Businesses commonly use non-compete agreements for a variety of reasons including keeping high-performing employees, preserving valuable customers and protecting private information. A valid non-compete can also send a strong signal to competitors regarding the aggressive recruitment of key staff. However, a non-compete agreement cannot aid the goals of a business if it's not enforceable. In Connecticut, there are five factors the court will review in its analysis of the non-compete but the validity of the agreement will mostly fall on two factors: restrictions of time and geography.
The most important question when creating a non-compete agreement is whether the agreement will pass judicial review and be enforceable. The agreement must not only protect the activities of the company, it must also acknowledge the employee's ability to earn a living. Therefore a guideline when creating a non-compete is whether the agreement is reasonable and fair to both the employer and employee. In Connecticut, the courts use a five factor test to assess whether a non-compete is reasonable and fair to the employer and employee.

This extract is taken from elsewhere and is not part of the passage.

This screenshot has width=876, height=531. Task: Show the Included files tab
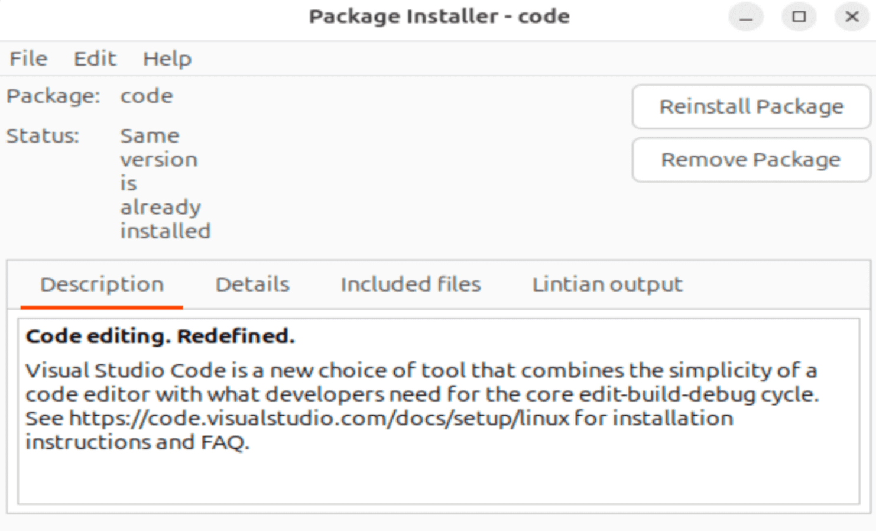click(411, 284)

To determine the validity of a non-compete agreement, a court in Connecticut will review:
- Whether the length of time of the restriction is reasonable
- Whether the geographic area covered by the restriction is reasonable
- The ability of the employee to pursue his or her occupation if the agreement is enforced
- The fairness of protection given to the employer
- The public interest
The two most important factors are the time restriction and the scope of the geographic restriction of the agreement. If both the time and geographic restrictions are found reasonable, then the non-compete will generally be upheld, but if one of the two factors is found unreasonable then the agreement will likely be found invalid.
In Connecticut, the courts are generally willing to accept a one year time restriction, but longer time restrictions may be enforced. However, the longer the time restriction the less likely the restriction will be found reasonable. In Connecticut, the geographic scope of a non-compete agreement is even more salient because of Connecticut's small geographic size and is the basis on which most non-competes are found unreasonable.
In general, a non-compete may be valid when the employee is only restricted from working in places where the business is currently engaged or is likely to conduct business. Some agreements specify certain cities or towns and other non-competes specify a radius of restriction. However, the history of court rulings on the issue in Connecticut shows that courts are more willing to uphold restrictions with smaller distances. Connecticut courts have commonly invalidated restrictions with anything more than a 35-mile radius. This is true even when an employer has demonstrated a presence in a region or nationally because the ability of an employee to earn a living will likely outweigh the employer's concern. Moreover, courts will not blue line or rewrite the agreement to make it reasonable. Therefore, employers should follow the general rule of specificity is best.
While all non-compete agreements are not struck down, employers should be aware of potential overreach in non-compete agreements by working with an attorney who can draft the agreement to the business's particular circumstance.